На это Мацько ответил:

— Он не согласился бы. Но если бы это случилось без его ведома, то он после отомстил бы за меня, как и я отомщу за него…

— Э, — сказал Тенчинский, — добейтесь у меченосца, чтобы он отказался от своей жалобы…

— Я уж был у него.





— И что же? — спросил король, поднимая голову. — Что же он сказал?

— Он сказал мне так: "Надо было просить прощения на Тынецкой дороге; вы не хотели, а теперь я не хочу…"

— А вы почему не хотели?

— Потому что он велел нам сойти с коней и стоя просить прощения. Король заложил волосы за уши и хотел что-то ответить, но в это время пришел придворный и доложил, что рыцарь Лихтенштейн просит принять его.

Услышав это, Ягелло взглянул на Яську из Тенчина, потом на Мацьку, но приказал им остаться, в надежде, что таким образом ему удастся уладить дело при помощи своего королевского авторитета.

Между тем меченосец вошел, поклонился королю и сказал:

— Милосердный государь! Вот писанная жалоба на оскорбление, которое нанесено мне в вашем королевстве.

— Жалуйтесь ему, — отвечал король, указывая на Яську из Тенчина.

Но меченосец, смотря королю прямо в лицо, сказал:

— Я не знаю ни ваших законов, ни ваших судов, знаю я только то, что посол ордена может жаловаться только самому королю.

Маленькие глазки Ягеллы замигали от злости, но он протянул руку, взял жалобу и отдал ее Тенчинскому.

Тот развернул ее и стал читать, но по мере чтения лицо его становилось все более озабоченным и печальным.

— Вы так хлопочете о смерти этого мальчика, — сказал он наконец, обращаясь к Лихтенштейну, — словно он страшен всему вашему ордену. Неужели вы, меченосцы, боитесь уже и детей?

— Мы, меченосцы, не боимся никого, — гордо ответил комтур.

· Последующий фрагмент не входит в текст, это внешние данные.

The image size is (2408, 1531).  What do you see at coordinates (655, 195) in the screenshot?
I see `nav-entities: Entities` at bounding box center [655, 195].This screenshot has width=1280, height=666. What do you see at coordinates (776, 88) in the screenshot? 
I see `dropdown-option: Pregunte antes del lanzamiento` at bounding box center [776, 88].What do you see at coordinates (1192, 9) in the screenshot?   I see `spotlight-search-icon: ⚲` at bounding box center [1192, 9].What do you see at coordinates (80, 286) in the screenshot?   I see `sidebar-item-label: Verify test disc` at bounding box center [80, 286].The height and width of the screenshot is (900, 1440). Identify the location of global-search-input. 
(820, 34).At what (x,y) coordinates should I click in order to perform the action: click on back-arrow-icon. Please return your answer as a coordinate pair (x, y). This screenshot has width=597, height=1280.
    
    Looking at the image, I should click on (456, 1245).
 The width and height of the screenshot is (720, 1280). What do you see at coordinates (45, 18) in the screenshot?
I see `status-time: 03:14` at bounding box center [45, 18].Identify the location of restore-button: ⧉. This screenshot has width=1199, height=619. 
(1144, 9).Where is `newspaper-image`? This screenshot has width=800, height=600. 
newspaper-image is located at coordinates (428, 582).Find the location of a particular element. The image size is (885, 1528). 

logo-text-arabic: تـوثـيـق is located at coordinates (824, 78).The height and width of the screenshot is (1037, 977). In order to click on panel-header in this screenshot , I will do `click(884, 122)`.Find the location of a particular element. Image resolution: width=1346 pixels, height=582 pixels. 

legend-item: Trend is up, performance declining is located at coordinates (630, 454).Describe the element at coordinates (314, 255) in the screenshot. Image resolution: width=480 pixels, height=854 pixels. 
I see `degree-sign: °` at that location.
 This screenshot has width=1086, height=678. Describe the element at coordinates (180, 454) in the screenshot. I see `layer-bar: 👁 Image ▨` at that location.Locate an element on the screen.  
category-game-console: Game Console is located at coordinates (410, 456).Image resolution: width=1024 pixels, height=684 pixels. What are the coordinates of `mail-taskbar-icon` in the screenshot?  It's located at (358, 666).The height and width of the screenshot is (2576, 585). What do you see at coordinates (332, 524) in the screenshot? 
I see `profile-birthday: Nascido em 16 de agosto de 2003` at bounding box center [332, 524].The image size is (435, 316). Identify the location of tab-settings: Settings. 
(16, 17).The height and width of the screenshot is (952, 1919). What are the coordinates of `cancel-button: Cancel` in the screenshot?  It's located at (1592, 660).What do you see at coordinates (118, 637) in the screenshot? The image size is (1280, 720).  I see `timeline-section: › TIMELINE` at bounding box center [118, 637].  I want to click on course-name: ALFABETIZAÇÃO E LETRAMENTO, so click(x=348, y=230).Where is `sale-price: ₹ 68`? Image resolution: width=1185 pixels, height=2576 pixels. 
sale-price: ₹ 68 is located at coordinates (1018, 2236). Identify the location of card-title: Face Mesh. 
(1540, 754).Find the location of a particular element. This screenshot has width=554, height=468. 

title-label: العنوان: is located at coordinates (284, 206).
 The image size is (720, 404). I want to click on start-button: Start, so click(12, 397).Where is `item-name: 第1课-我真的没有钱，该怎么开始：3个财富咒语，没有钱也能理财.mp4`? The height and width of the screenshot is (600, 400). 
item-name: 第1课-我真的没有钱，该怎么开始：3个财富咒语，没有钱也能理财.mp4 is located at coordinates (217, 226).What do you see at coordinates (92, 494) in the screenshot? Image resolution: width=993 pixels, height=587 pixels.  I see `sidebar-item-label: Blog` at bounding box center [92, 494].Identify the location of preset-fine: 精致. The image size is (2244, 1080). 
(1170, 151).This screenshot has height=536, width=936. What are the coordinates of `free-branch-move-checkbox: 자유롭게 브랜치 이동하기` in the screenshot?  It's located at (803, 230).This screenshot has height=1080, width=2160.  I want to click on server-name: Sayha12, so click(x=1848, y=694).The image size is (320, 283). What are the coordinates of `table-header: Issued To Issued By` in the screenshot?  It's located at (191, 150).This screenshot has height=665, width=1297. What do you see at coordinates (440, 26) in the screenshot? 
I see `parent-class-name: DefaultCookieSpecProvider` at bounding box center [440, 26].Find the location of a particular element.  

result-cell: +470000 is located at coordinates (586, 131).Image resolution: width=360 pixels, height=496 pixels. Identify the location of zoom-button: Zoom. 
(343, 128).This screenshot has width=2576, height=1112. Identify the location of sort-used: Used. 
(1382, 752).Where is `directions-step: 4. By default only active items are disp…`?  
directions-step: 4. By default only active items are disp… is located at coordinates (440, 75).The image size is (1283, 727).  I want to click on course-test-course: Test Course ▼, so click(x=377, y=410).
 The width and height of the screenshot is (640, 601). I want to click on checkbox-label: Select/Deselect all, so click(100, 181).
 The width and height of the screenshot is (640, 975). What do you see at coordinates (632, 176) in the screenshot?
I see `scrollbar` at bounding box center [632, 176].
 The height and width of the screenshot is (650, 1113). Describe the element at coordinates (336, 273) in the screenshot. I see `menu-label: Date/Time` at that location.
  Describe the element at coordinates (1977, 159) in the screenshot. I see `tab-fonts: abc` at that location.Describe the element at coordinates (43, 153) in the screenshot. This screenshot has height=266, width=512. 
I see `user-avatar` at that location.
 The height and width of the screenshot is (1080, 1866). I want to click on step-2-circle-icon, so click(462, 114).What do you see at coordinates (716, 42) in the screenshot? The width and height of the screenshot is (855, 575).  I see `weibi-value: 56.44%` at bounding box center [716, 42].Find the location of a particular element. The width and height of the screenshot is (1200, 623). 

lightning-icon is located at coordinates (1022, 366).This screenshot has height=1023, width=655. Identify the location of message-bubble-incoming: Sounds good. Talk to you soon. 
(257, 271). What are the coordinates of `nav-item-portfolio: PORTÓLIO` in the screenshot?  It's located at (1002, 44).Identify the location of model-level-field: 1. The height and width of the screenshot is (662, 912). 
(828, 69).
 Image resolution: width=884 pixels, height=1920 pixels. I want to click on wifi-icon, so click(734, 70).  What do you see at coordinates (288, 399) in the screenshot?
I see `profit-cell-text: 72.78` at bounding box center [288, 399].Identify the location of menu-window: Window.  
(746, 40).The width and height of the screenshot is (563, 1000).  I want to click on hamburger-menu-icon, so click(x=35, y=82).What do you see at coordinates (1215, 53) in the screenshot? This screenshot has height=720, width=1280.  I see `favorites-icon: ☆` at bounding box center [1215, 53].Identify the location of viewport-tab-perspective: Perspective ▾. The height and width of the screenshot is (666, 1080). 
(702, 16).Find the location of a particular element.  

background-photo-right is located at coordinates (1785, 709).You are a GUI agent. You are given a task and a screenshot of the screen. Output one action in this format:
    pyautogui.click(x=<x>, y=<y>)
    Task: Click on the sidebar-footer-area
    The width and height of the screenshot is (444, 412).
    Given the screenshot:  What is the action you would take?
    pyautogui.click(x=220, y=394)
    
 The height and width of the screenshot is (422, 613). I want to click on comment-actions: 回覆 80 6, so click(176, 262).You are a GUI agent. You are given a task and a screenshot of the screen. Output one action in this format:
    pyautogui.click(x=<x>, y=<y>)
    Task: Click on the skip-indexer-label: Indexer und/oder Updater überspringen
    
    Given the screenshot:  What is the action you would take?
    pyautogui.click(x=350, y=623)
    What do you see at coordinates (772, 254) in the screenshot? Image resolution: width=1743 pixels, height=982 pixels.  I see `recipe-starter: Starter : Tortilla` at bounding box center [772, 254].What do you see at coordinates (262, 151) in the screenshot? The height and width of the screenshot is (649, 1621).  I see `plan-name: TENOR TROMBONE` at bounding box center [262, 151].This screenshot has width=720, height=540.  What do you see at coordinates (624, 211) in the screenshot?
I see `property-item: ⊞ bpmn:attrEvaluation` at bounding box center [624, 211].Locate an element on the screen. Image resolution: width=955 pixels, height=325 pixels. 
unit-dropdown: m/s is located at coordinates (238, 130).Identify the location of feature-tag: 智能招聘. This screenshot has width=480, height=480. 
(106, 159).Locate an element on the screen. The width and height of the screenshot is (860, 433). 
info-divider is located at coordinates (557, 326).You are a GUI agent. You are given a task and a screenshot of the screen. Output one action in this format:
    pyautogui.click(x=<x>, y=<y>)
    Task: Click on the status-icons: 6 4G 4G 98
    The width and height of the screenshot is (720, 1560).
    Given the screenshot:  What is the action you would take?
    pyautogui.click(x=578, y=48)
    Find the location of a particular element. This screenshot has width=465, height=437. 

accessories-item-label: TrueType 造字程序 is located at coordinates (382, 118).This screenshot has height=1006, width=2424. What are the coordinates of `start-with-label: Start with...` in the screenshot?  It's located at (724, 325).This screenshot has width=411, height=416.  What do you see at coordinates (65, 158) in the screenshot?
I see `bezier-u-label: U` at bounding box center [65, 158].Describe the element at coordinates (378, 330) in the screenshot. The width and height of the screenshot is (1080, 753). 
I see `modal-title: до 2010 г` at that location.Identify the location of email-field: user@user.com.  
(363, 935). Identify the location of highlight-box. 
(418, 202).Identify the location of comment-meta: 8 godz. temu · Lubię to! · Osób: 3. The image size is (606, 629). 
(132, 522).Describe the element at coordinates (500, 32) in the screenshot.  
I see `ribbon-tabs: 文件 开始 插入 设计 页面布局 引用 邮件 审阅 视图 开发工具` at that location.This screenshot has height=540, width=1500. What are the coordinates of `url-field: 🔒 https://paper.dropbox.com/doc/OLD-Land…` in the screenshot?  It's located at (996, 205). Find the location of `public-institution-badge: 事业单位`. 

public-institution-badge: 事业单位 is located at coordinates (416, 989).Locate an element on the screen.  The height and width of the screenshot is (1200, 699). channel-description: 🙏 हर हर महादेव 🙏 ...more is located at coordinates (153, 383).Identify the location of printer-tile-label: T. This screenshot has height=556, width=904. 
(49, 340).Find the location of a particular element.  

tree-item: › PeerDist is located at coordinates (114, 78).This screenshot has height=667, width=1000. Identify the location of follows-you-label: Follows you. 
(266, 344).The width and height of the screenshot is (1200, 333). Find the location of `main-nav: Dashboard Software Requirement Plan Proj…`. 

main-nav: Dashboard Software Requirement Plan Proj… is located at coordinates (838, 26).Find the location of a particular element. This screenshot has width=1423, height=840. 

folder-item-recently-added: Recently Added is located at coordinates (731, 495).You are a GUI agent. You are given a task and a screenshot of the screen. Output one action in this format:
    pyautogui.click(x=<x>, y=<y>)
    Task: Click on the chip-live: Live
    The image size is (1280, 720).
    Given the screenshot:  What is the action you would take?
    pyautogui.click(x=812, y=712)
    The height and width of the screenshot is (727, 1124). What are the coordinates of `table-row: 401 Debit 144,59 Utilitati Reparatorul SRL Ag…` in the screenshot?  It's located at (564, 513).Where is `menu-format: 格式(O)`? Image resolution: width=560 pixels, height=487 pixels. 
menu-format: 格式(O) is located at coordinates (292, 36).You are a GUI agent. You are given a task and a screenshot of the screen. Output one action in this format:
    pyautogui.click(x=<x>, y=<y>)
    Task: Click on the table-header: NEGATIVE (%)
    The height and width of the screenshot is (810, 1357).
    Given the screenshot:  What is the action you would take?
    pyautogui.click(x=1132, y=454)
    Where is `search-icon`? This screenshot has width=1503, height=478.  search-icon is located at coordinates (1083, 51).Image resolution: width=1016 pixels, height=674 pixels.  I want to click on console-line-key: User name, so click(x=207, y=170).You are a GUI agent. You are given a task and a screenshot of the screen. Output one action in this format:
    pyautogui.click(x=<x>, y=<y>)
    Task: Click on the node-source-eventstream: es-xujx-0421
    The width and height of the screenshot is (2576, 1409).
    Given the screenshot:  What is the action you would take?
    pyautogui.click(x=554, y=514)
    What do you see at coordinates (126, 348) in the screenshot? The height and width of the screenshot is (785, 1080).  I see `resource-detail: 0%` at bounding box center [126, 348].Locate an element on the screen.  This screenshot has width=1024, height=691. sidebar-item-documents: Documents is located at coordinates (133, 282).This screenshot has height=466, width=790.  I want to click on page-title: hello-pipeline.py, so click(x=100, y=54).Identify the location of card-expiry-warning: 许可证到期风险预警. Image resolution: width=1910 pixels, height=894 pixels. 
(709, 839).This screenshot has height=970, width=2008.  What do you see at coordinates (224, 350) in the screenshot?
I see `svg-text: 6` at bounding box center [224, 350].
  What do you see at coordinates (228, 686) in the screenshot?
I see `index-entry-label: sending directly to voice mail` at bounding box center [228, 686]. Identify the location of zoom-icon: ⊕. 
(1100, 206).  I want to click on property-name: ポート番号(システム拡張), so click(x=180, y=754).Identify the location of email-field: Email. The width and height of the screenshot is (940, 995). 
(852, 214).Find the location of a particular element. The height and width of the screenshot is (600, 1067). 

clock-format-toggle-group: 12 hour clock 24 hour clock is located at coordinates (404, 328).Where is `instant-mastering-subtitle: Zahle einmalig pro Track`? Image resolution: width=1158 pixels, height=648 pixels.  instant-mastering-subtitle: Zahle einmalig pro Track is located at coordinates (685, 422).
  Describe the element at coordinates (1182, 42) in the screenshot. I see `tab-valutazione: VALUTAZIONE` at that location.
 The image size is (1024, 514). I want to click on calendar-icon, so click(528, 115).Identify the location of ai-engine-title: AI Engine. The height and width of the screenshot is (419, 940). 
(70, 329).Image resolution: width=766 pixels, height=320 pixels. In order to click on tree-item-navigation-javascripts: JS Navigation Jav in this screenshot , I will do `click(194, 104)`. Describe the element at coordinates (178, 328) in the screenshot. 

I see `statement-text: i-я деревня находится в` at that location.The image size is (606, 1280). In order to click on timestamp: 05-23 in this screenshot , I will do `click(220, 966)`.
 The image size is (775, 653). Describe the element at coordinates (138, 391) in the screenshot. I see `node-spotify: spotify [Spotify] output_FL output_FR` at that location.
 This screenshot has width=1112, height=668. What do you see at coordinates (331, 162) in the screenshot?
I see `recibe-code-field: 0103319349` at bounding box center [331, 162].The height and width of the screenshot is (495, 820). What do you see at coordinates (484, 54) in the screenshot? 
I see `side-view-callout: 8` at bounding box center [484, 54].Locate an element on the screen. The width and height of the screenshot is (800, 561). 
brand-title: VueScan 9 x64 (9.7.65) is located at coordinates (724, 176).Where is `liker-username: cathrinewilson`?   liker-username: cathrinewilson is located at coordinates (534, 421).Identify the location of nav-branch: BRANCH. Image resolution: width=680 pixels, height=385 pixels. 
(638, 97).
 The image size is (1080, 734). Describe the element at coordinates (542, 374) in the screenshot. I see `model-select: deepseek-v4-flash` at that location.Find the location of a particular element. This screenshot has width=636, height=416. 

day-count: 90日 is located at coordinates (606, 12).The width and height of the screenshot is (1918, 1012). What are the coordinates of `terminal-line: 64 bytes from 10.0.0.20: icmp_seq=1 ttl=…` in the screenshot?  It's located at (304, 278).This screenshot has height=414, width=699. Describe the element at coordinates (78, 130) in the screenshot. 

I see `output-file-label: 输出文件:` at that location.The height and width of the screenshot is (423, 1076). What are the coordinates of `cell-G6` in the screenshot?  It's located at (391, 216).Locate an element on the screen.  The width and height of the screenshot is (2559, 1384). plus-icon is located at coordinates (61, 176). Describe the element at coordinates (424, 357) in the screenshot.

А старый каштелян тихо прибавил:

— А особенно Бога.

На другой день Повала из Тачева делал перед каштелянским судом все, что было в его силах, чтобы уменьшить вину Збышки. Но тщетно приписывал он весь проступок ребячеству и неведению, тщетно говорил, что даже и постарше кто-нибудь, дав обет добыть три пучка павлиньих перьев и помолившись о ниспослании их, а потом, увидев такие перья перед собой, мог точно так же подумать, что в этом — перст Божий. Одного только не мог отрицать благородный рыцарь, а именно того, что если бы не он, то копье Збышки ударилось бы в грудь меченосца. Куно же приказал принести себе панцирь, в котором он был тогда, и оказалось, что это был тонкий жестяной панцирь, употреблявшийся только в случаях торжественных, такой ломкий, что Збышко, особенно, если принять во внимание его необычайную силу, конечно, пробил бы этот панцирь насквозь и убил бы посла. После этого Збышко спросили, намерен ли он был убить меченосца; но он не хотел от этого отпереться. "Я ему кричал издали, — сказал он, — чтобы он выставил копье вперед, потому что живой он, конечно, не дал бы снять с себя шлем, но если бы и он издали закричал, что он посол, то я бы оставил его в покое".

Слова эти понравились рыцарям, которые из благожелательства к юноше в большом количестве сошлись на суд, и тотчас послышались голоса: "Верно. Почему же он не кричал?" Но лицо каштеляна осталось суровым и мрачным. Приказав всем молчать, он сам тоже молчал несколько времени, а потом устремил на Збышку испытующий взор и спросил:

— Можешь ли ты поклясться Страстями Господними, что не видел плаща и креста?

— Нет, — отвечал Збышко, — если бы я не видел креста, то подумал бы, что это наш рыцарь, а на нашего я бы не напал.